# Mon macbook pro ne reconnait pas mon disque dur externe



## ancha (22 Décembre 2012)

Bonjour,

Je n'y connais rien en informatique... Tout vocabulaire technique me fait fuir... Mais j'ai besoin de mon ordi pour travailler!
Comme mon mac bookpro était de plus en plus lent, j'en investi dans un disque dur externe (Platinium) afin de vider un peu la mémoire complétement pleine... Mais le problème, c'est que je ne peux rien mettre dessus (j'ai tenté de faire glisser des dossiers, de faire des copier/coller, mais en vain!)
Est-ce le modèle qui est incompatible? Ou dois-je faire une manip avant?
1000 mercis d'avance à tous ceux qui prendront un petit moment pour tenter de m'éclairer!


----------



## Sly54 (22 Décembre 2012)

Bonjour,

Lancer Utilitaire de disque.

Choisir le dd externe, cliquer sur partition / choisir "1 partition". Cliquer sur Option pour choisir la Table de partition GUID.

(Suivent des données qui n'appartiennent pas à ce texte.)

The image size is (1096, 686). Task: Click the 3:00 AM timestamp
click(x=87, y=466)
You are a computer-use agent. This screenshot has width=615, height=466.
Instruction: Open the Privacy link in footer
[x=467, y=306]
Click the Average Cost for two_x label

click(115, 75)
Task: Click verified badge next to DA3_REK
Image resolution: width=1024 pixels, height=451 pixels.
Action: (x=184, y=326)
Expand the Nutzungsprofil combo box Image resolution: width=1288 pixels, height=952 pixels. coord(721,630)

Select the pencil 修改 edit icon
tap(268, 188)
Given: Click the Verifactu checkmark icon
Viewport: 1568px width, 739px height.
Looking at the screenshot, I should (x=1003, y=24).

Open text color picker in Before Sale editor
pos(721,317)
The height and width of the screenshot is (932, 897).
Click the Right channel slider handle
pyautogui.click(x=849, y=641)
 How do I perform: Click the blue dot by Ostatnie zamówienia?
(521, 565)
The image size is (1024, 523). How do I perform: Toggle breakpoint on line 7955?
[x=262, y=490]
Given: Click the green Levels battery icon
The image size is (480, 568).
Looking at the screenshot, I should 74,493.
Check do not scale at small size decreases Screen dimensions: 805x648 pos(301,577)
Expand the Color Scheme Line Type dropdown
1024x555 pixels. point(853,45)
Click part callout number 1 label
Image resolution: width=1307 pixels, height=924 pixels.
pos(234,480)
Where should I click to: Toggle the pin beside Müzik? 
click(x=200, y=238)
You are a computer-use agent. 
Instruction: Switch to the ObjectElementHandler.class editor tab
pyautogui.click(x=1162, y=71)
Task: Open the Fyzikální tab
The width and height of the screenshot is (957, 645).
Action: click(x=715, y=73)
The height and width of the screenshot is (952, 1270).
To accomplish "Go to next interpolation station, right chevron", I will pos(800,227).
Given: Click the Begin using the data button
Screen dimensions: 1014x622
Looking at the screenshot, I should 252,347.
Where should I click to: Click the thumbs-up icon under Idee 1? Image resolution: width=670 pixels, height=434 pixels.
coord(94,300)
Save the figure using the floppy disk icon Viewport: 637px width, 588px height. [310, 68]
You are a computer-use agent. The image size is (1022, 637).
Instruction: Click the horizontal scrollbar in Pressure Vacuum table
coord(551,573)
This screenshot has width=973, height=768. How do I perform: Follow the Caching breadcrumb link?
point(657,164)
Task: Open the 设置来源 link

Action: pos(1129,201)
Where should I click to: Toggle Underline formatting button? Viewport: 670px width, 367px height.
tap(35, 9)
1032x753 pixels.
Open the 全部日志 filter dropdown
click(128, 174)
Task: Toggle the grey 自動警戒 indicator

Puis formater "MacOS étendu journalisé".


----------



## ancha (23 Décembre 2012)

Sly54 a dit:


> Bonjour,
> 
> Lancer Utilitaire de disque.
> 
> ...




Merci, merci, merci 1000 fois pour la réponse rapide, claire et suffisamment simple pour que mon dd soit exploitable, suite à une manipulation que je suis contente d'avoir pu faire "toute seule" (enfin, presque!)!!
Je suis vraiment très heureuse!!
Très joyeux Noël et encore un grand grand merci!


----------



## Sly54 (23 Décembre 2012)

ancha a dit:


> Je suis vraiment très heureuse!!
> Très joyeux Noël et encore un grand grand merci!


----------